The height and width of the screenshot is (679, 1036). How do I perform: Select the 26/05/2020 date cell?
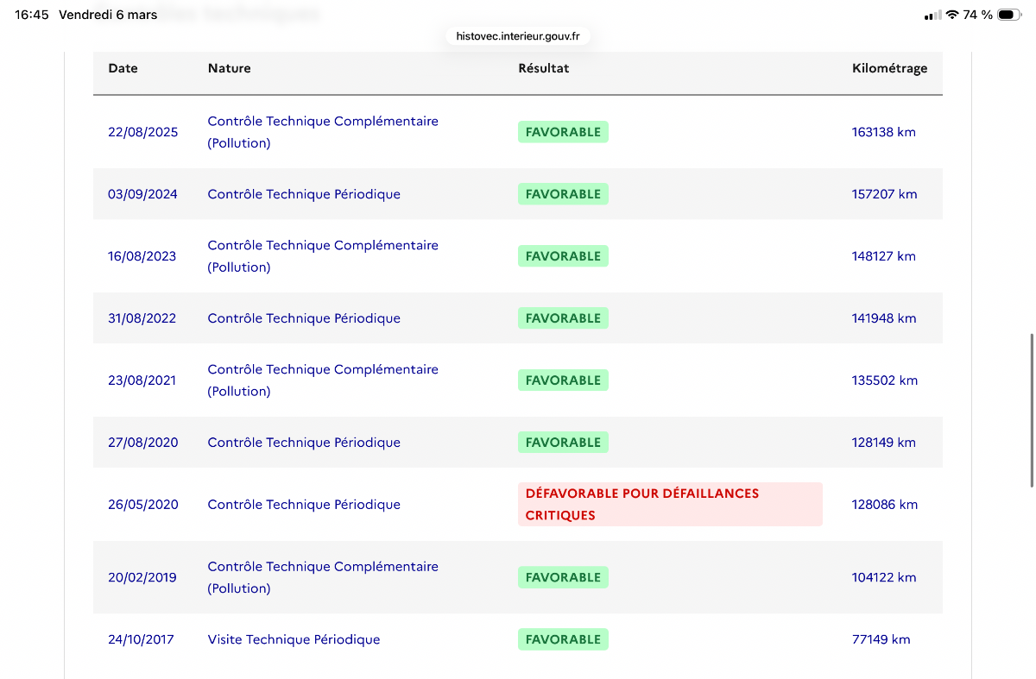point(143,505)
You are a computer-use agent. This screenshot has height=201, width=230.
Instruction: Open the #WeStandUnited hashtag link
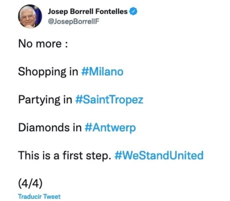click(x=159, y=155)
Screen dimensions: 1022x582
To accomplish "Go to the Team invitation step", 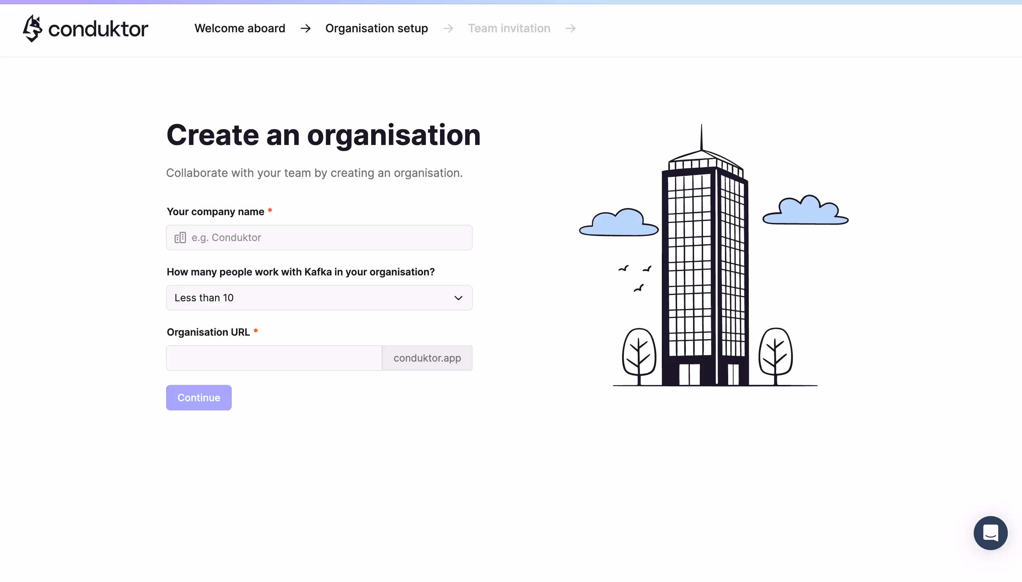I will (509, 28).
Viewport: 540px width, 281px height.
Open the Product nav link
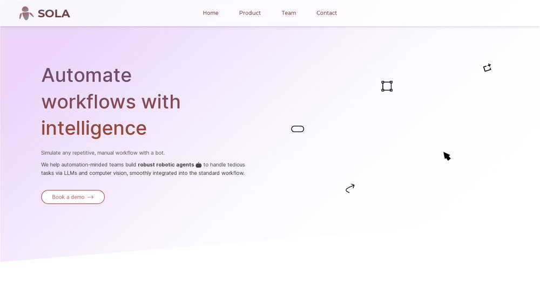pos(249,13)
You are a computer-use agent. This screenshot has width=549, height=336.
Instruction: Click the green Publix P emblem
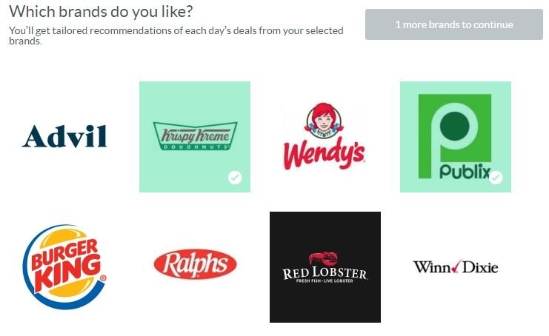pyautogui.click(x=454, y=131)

* WRITTEN INSTRUCTION:
Pull out each line of the records that contains the string "This", treating uppercase and lowercase as different.

* FULL RESPONSE:
You are a computer-use agent. This screenshot has height=201, width=230.
You are a computer-use agent. This screenshot has width=549, height=336.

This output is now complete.